The two armies met across two fords on the Orontes River near Apamea on 15 September 994. Manjutakin sent his forces to attack the Byzantines' Hamdanid allies across one ford while pinning the main Byzantine force down on the other with his Turks and mercenary units. His men succeeded in breaking through the Hamdanids, turned round and attacked the Byzantine force in the rear. The Byzantine army panicked and fled, losing some 5,000 men in the process.

==Aftermath==

Shortly after the battle, the Fatimid caliphate took control of Syria, removing the Hamdanids from power they had held since 890. Manjutakin went on to capture Azaz and continued his siege of Aleppo.

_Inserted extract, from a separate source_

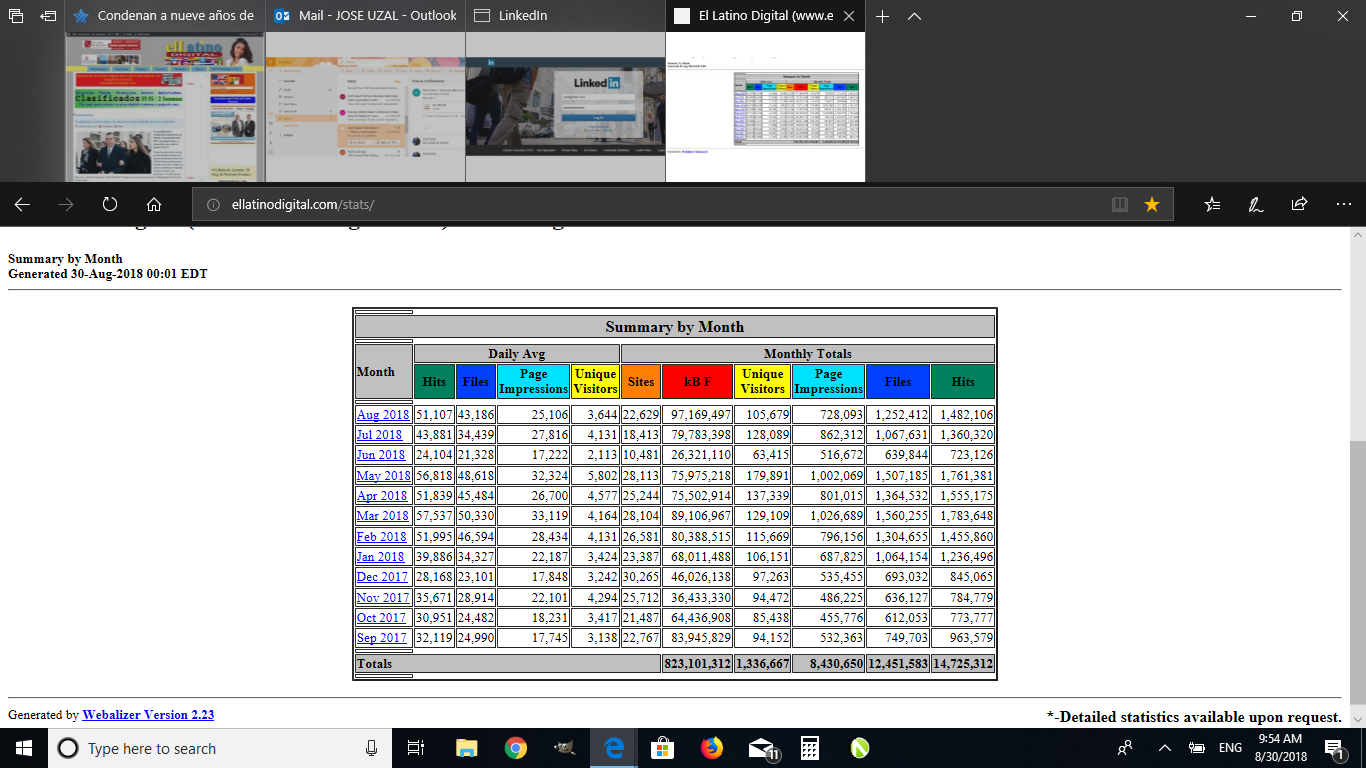Image resolution: width=1366 pixels, height=768 pixels.
Task: Go back to the previous page
Action: tap(22, 204)
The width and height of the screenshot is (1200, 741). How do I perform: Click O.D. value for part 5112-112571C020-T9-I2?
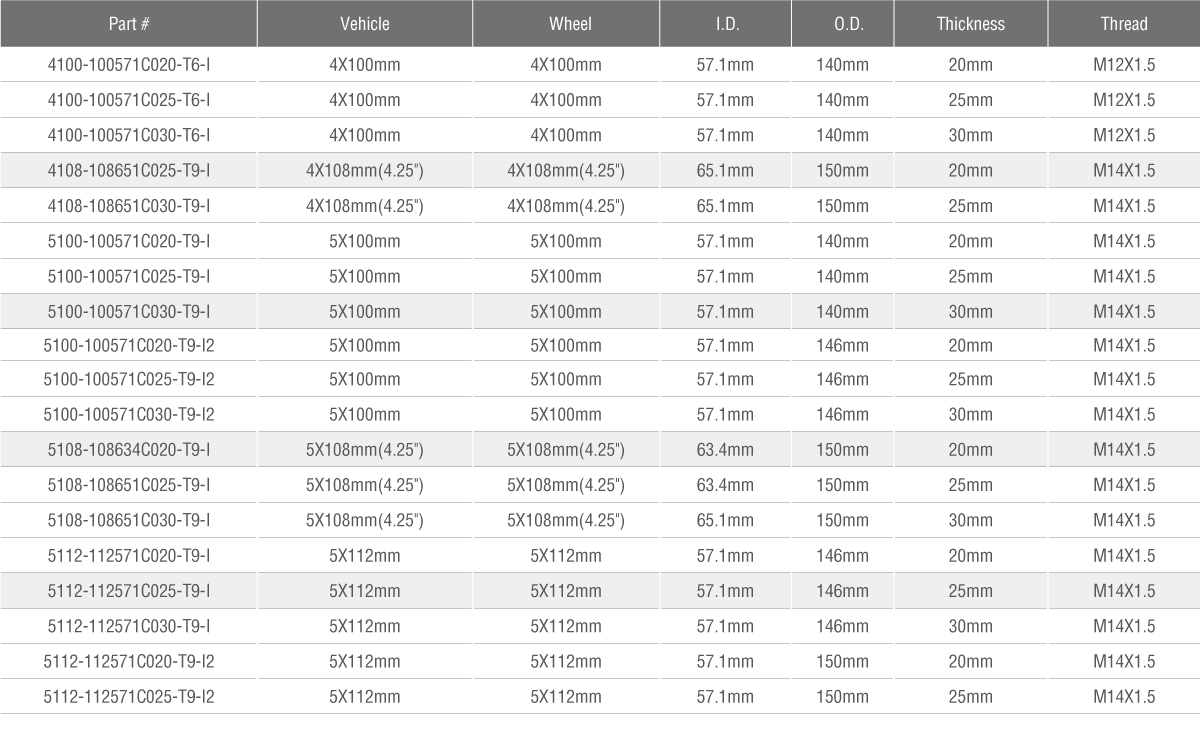pyautogui.click(x=842, y=661)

This defeat led to the direct intervention of Byzantine emperor Basil II in a lightning campaign the next year, and Bourtzes' dismissal from his post and his replacement by Damian Dalassenos. Basil's sudden arrival and the exaggeration of his army's strength circulating in the Fatimid camp caused panic in the Fatimid army, especially because Manjutakin, expecting no threat, had ordered his cavalry horses to be dispersed around the city for pasture. Despite having a considerably larger and well-rested army, Manjutakin was at a disadvantage. He burned his camp and retreated to Damascus without battle. The Byzantines besieged Tripoli unsuccessfully and occupied Tartus, which they refortified and garrisoned with Armenian troops.

== Sources ==
- Trombley, Frank (1997). "Pre-modern encyclopaedic texts: proceedings of the second COMERS Congress, Groningen, 1–4 July 1996".
- Melton, J. Gordon (2014). "Faiths across time : 5,000 years of religious history"
- Holmes, Catherine (2005). "Basil II and the governance of Empire (976–1025)"
- Scylitzes, John (2010). "A synopsis of Byzantine history, 811–1057"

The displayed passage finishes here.